Re: Free Transcriptions in Resolve using OpenAI Whisper

PostSat Nov 19, 2022 7:40 am

Thank you for taking the time to write down your feedback!

I just uploaded a new standalone app version which took into consideration some of your ideas: https://github.com/octimot/StoryToolkitAI/releases

Besides other things, we've been playing in our editing room with the new Transcript Groups feature that allows the user to select segments from the transcript and turn them into groups which may be used later for different operations. We use it a lot to group what people say by topics or even by speakers. Although it might not seem important, this is a prerequisite to start the work on auto speaker recognition, and it will also be used to filter out advanced search content (i.e. you could perform searches only on certain groups if you want to).

We're currently planning a feature that would allow you to search semantically within your own Resolve marker notes, and even to use Resolve markers to divide transcript sections into groups.

FYI, after doing more testing it seems that the complicated installation steps might not be needed for most users. I tried to explain more about it on the release page (see Installation section).
Trying to keep it together at mots.us
Taming AI for filmmaking at StoryToolkit.ai
Offline
User avatar

Robert Niessner

  • Posts: 5022
  • Joined: Thu Feb 21, 2013 9:51 am
  • Location: Graz, Austria

Re: Free Transcriptions in Resolve using OpenAI Whisper

PostSat Nov 19, 2022 12:07 pm

Octavian, very cool work and very generous to make this freely available, thank you!

A quick question, as I haven't found an answer to this:
Would this also run with Resolve 17 or is there something in version 18 only you need specifically for this to work?
Saying "Thx for help!" is not a crime.
--------------------------------
Robert Niessner
LAUFBILDkommission
Graz / Austria
--------------------------------
Blackmagic Camera Blog (German):
http://laufbildkommission.wordpress.com

Read the blog in English via Google Translate:
http://tinyurl.com/pjf6a3m
Offline

Octavian Mot

  • Posts: 286
  • Joined: Mon Aug 25, 2014 2:42 pm
  • Location: Germany

Re: Free Transcriptions in Resolve using OpenAI Whisper

PostSat Nov 19, 2022 3:29 pm

Robert Niessner wrote:Would this also run with Resolve 17 or is there something in version 18 only you need specifically for this to work?
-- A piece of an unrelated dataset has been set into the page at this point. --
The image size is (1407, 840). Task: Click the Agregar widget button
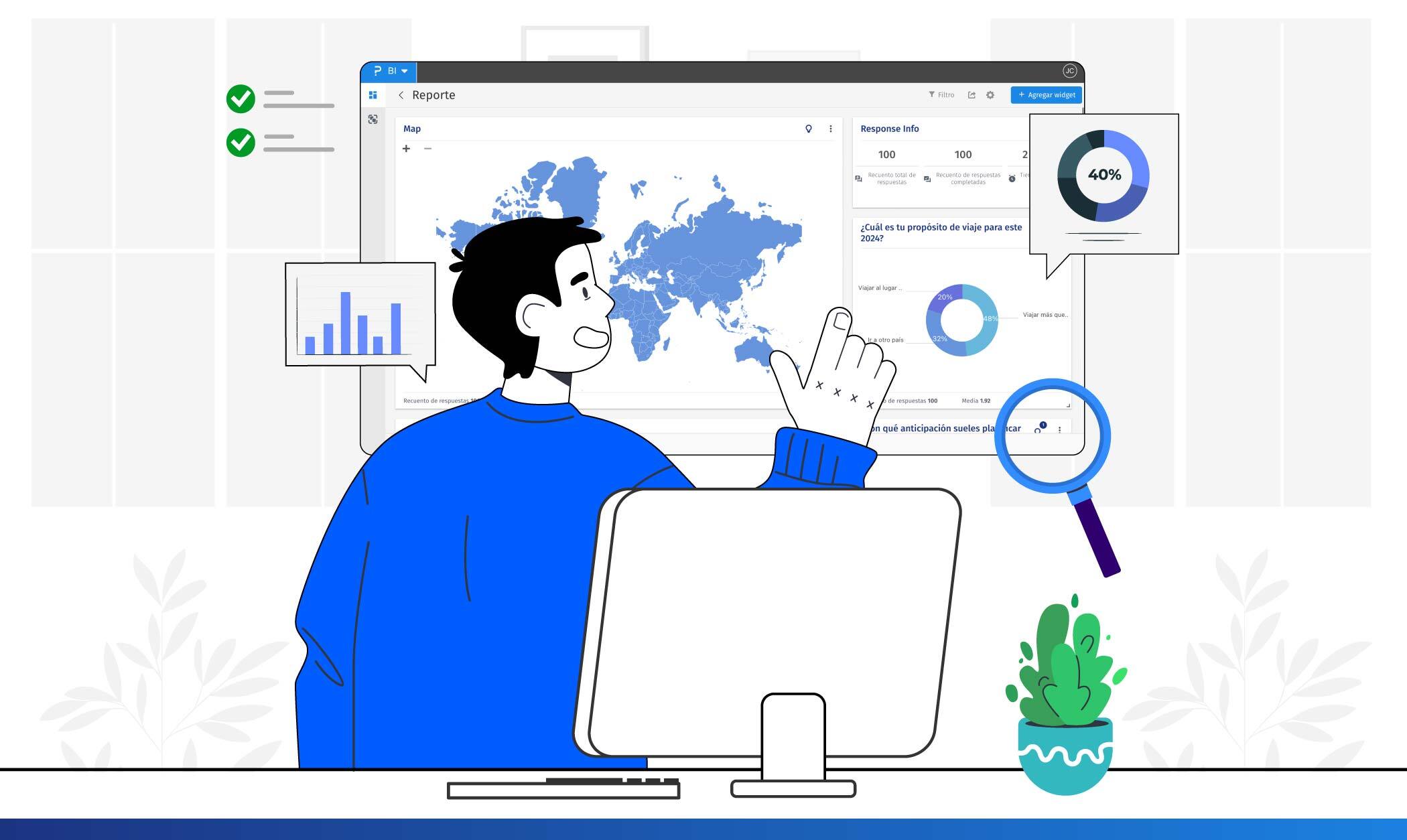(1044, 95)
We've been using an iteration of this since Resolve 17, and only made small changes to the Resolve API communication module, so I don't see a reason for it not to work, unless some API functionality was dropped since - and in that case, only those features might not work. (Quick edit: 17 was using Python 3.6, so it might be that the code used there is not up to date to support some of the features available in 3.9 - a version that Resolve 18 supports, and we use for the tool - but, again, this might not be a problem)

From a broader perspective, you don't need to have Resolve installed on your machine, so if you simply need transcripts, translations to English, SRT subtitles to import into Resolve or other NLEs, or even perform advanced searches on transcripts (or your own existing subtitles), you can just start it up without Resolve and use your own audio to transcribe etc. This is also useful I think for situations where you need an assistant, a producer etc. to just review and group stuff for you on the transcripts, while not having Resolve on their machines.
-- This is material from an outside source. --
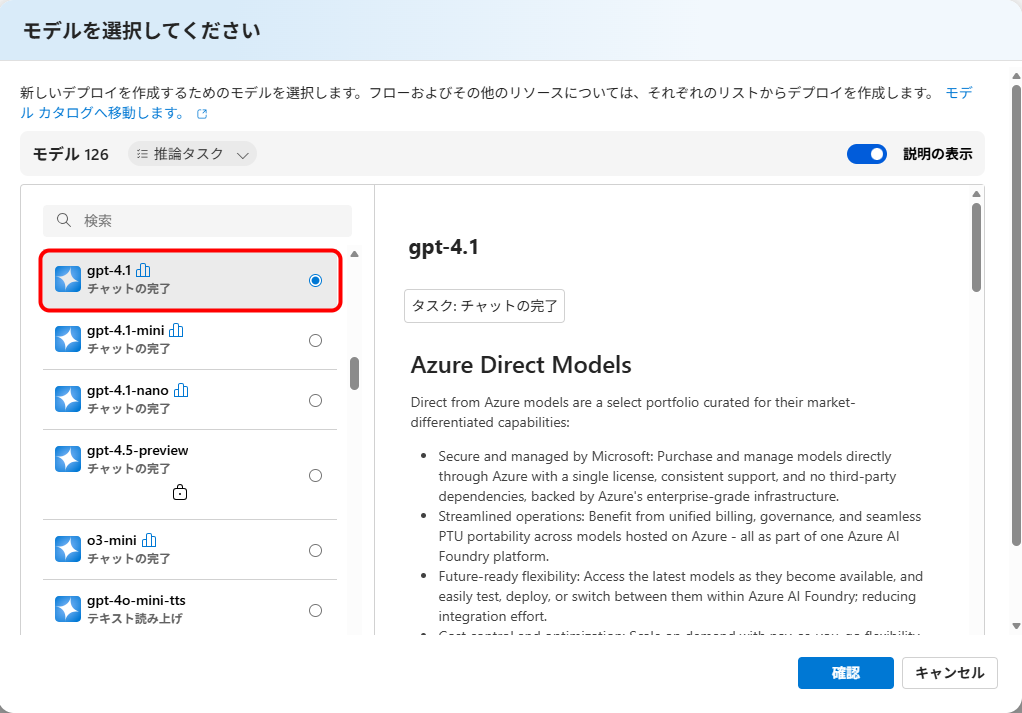Click the magnifier icon in search box
This screenshot has height=713, width=1022.
tap(64, 220)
The thing that the integration with Resolve does is that it opens a new way of navigating timelines and finding spoken text within timelines in Resolve and that really speeds things up for us in the edit. And some fun features like copying markers between timelines and clips, or rendering out stills from markers etc.
Trying to keep it together at mots.us
Taming AI for filmmaking at StoryToolkit.ai
Offline
User avatar

Robert Niessner

  • Posts: 5022
  • Joined: Thu Feb 21, 2013 9:51 am
  • Location: Graz, Austria

Re: Free Transcriptions in Resolve using OpenAI Whisper

PostSat Nov 19, 2022 4:55 pm

Very cool, thanks for this detailed answer. Already thought that the Python version might be the only difference. Hopefully all the Python versions I already installed to play with Stable Diffusion and other AI software won't meddle with this.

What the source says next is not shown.